Further down, there’s a series of historical figures, and their living styles (most were writers)
The common feature in these workday schedules is walking, bipedalism, that form of locomotion that distinguishes us from the other primates. Walking and thinking seem to go together so naturally that perhaps it’s walking that made us thinkers. Aristotle famously taught while walking along the colonnade connecting the temple of Apollo and the shrine of the Muses. That link between philosophy and walking has stuck and was memorably parodied in Monty Python’s sketch about the Philosophers’ Football Match. Rebecca Solnit, author of Wanderlust: A History of Walking (2000), concurs that walking is good for thinking: she concludes “a desk is no place to think on a large scale”.
Exercise and sleep are highlighted as of key importance to being creative (and I’ve certainly been working on my sleep), and then How to Write a Lot: A Practical Guide to Productive Academic Writing (2007) is quoted:
His suggestions are simple: write and do your research daily in small blocks of time (schedule it in and don’t cheat on that schedule); keep track of what you do in that time; stay attentive to your writing goals and, ideally, get yourself a group that will help you keep to these goals. You might protest, what good are small blocks of time? But small, regular amounts of work build up to significant productivity. A few pages often make a big difference. If you were learning how to tap dance or play the French horn, you wouldn’t set aside one full day a week for practice or cram it into your Saturday afternoons; instead you’d practise for short periods, daily. Why should research and writing be any different?

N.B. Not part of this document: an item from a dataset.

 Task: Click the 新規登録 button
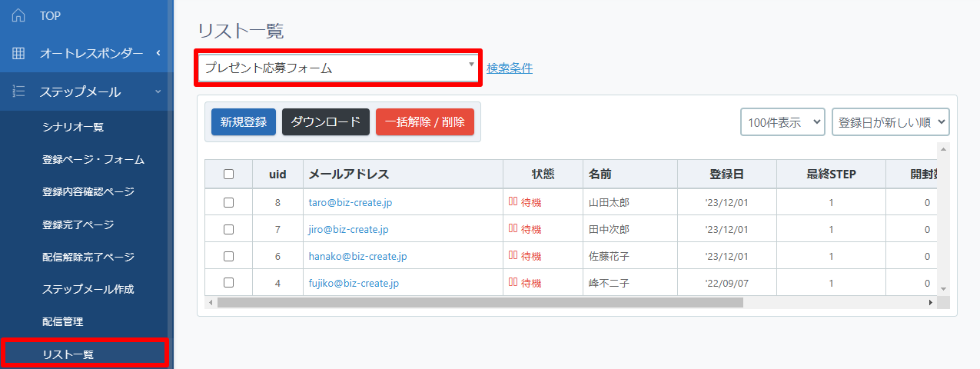point(244,122)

As academics, we are used to research, so we should research our own habits (oh yes – and being ‘completely detached’ from the good and the bad of a job – is key) –
It is in our best interest to not only be productive but satisfied with our work, because work is vital to our identity and self-definition. We need work not just to put bread on the table but to feel of use, to serve, to contribute, to make and to connect. But the long-hours culture and the cult of busyness saps meaning away, as we tick through never-ending “to do” lists, becoming chronically tired and working less efficiently with each overtime hour.
There’s mention that even in the factory shorter hours have demonstrated increased productivity .. and I remember this from my research in the Second World War – it was SO essential to get arms out, that an extra day was added to the ‘week-cycle’ … productivity went down! And, even in times of crisis, this is key:
Before, Red Cross workers put in as many hours as necessary until the job was finished. Now the Red Cross recognises that workers need breaks in order to be able to respond effectively to the humanitarian crises they face.